Przepiękna Szekla porzucona! Kto ją uratował?
Pewnego ponurego, październikowego popołudnia moja bratowa wracając z pracy na swoje ranczo zauważyła na środku jezdni „wilka”. Właściwie nie było to dziwne, bo dookoła były same lasy. Zatrzymała samochód i… domniemany wilk okazał się suczką w typie rasy syberian husky, która bez najmniejszych oporów wskoczyła do otwartego samochodu i pojechała do tymczasowego domu, w którym były już dwa psy: bearded collie i hovawart.
Zaczęto szukać jej dotychczasowych opiekunów, a potem nowego domu.
Adoptowałam ją i w taki sposób dorobiłam się przyjaznej, milutkiej suni, którą pokochała rodzina, znajomi a nawet sąsiedzi.
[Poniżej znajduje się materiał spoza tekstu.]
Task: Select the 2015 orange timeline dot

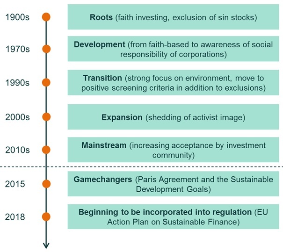Action: point(46,184)
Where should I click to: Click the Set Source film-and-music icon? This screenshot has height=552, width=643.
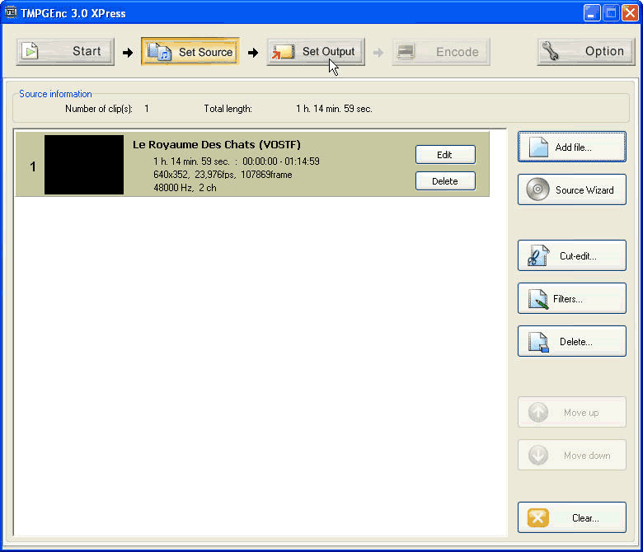[x=159, y=51]
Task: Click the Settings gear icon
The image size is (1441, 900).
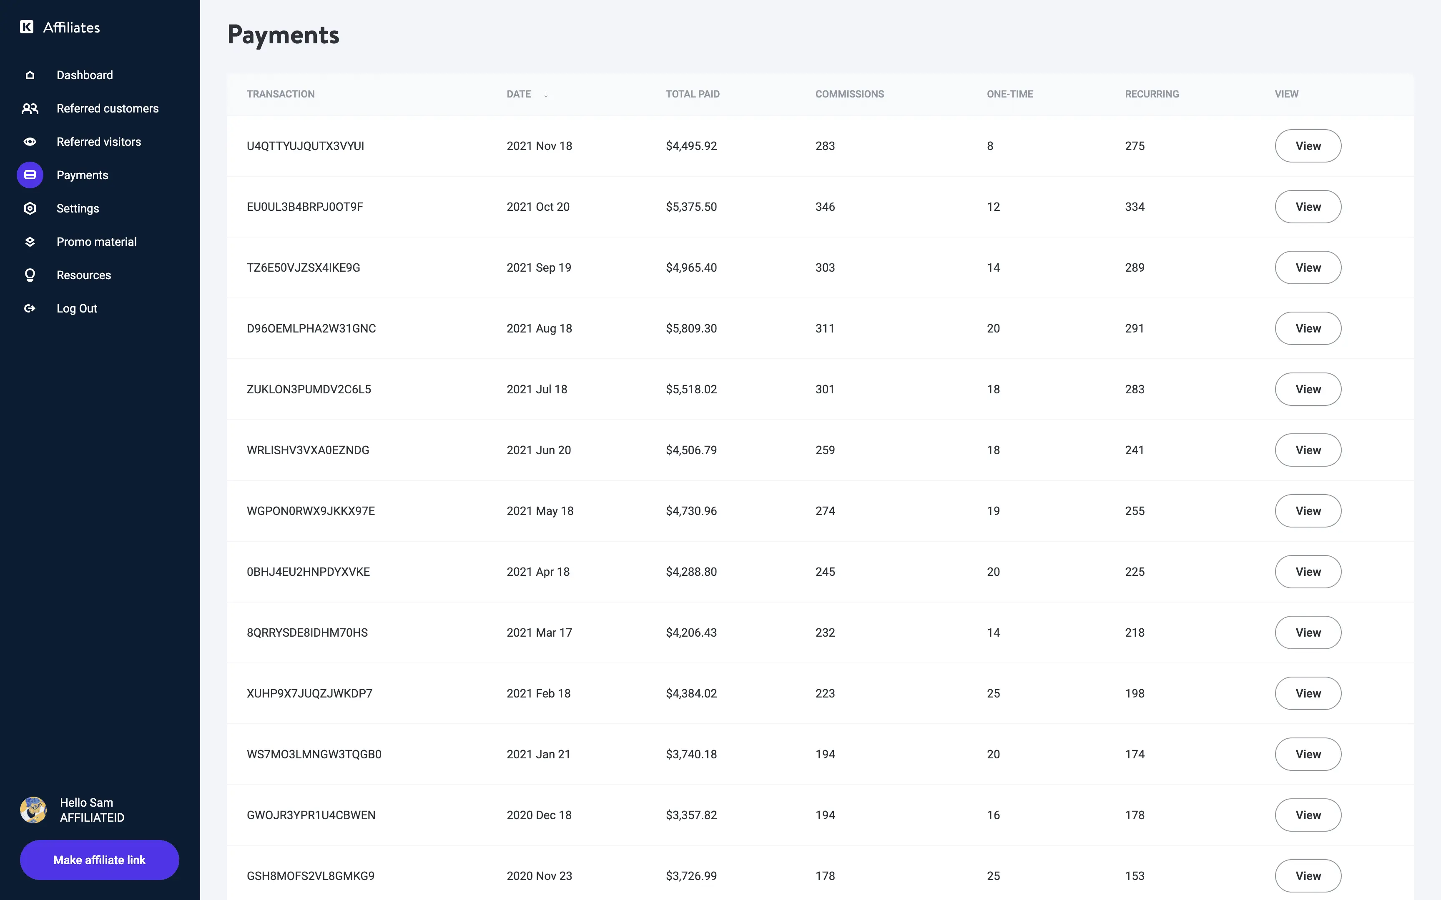Action: pos(28,208)
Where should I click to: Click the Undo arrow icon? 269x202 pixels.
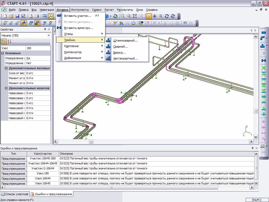pyautogui.click(x=185, y=23)
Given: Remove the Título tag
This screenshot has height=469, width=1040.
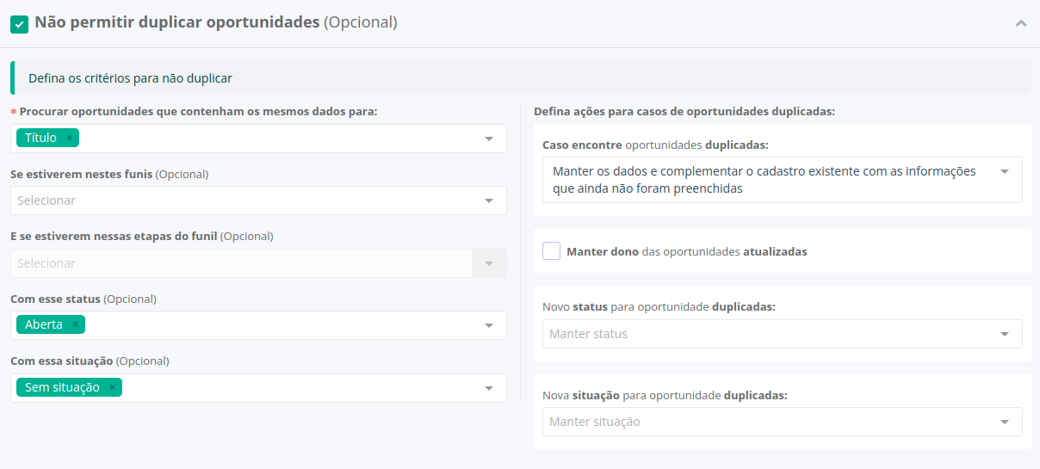Looking at the screenshot, I should click(x=70, y=138).
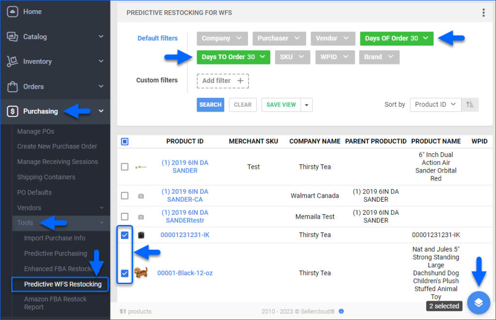Open the 00001-Black-12-oz product link
Viewport: 496px width, 320px height.
[x=185, y=272]
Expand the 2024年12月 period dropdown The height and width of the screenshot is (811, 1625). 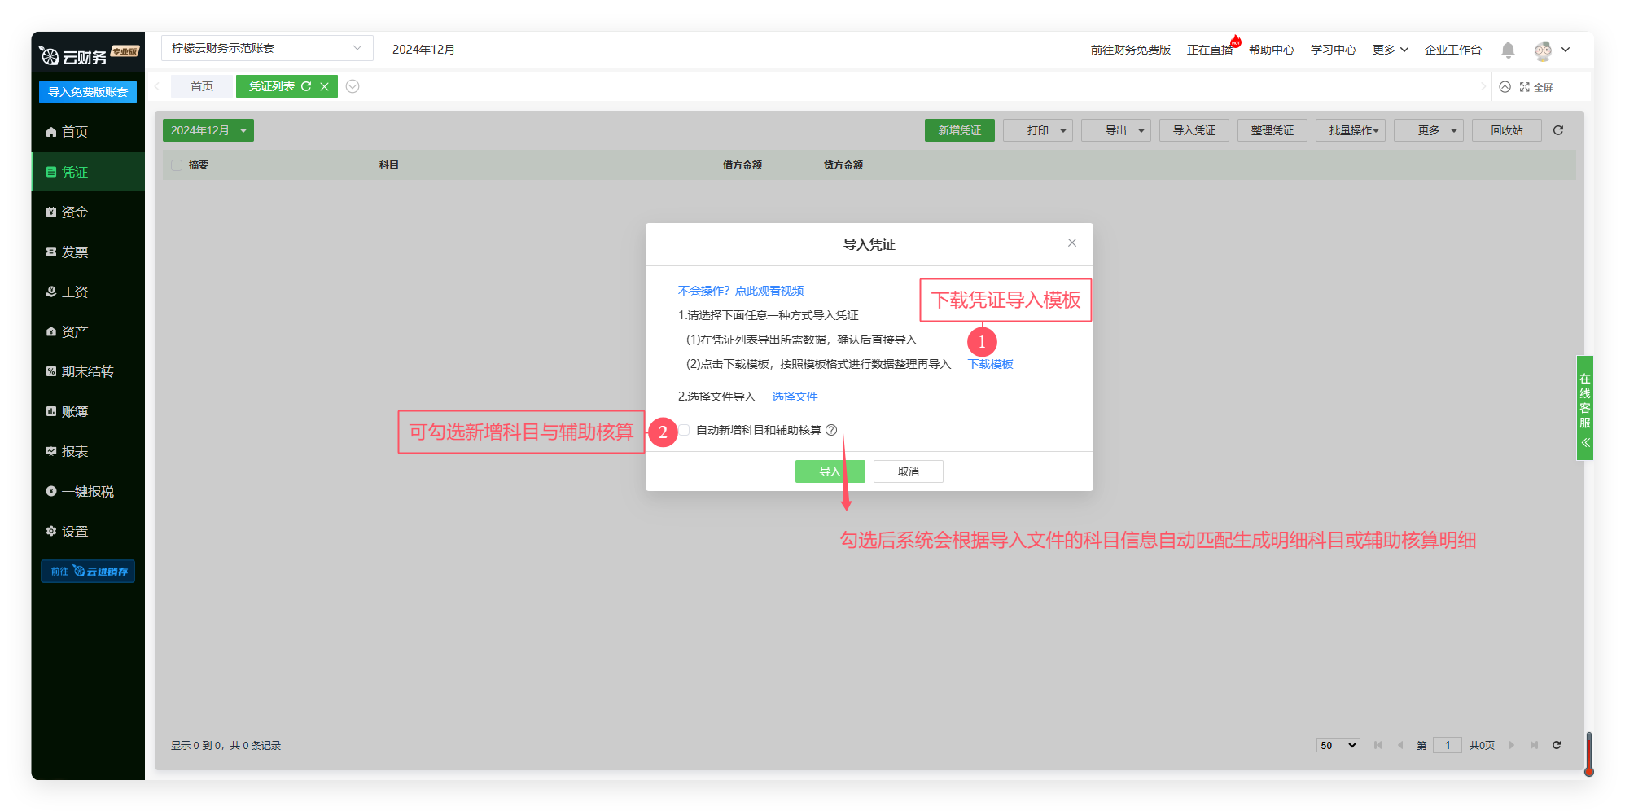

Podczas pierwszych oględzin czynionych przez lekarza weterynarii odkryto wszczepionego chipa. Z zawartych w nim informacji wynikało, iż przyszła na świat w maju 2008 roku i do pierwszego roku życia przebywała w bytomskim schronisku. Następnie znalazła dom i … znowu została bezdomna.
Zidentyfikowano właścicieli, którzy zabrali suczkę z sierocińca, jednak ci stwierdzili, że musieli oddać ją do schroniska, tyle, że nie pamiętają którego…
Porzucili członka rodziny, ot tak…!? Co kierowało tymi ludźmi? Trudno zrozumieć nam takie zachowanie!
Szekla, bo takie nadaliśmy jej imię, jest najgrzeczniejszym i najukochańszym psem pod słońcem, daje nam tyle miłości i ciepła jakby chciała odwdzięczyć się za przygarnięcie. A jej spokój udziela się wszystkim domownikom. Nie zniszczyła żadnej rzeczy, choć początkowo długo przebywała w domu samotnie. Wtedy chwilami wyła, co odczytaliśmy, że bała się, iż znów została porzucona.
Sunia wszędzie nam towarzyszy, zabieramy ją w różne miejsca. Wędrowała z nami po górskich szlakach, a nawet pływała jachtem, po którym, mimo swojej postury, poruszała się z wielką gracją.
Minęły cztery lata naszej wielkiej i gorącej przyjaźni z Szeklą i dalej pozostajemy pod jej urokiem. Nie wahajcie się przygarnąć porzuconego czworonoga – będzie najwierniejszym przyjacielem na świecie!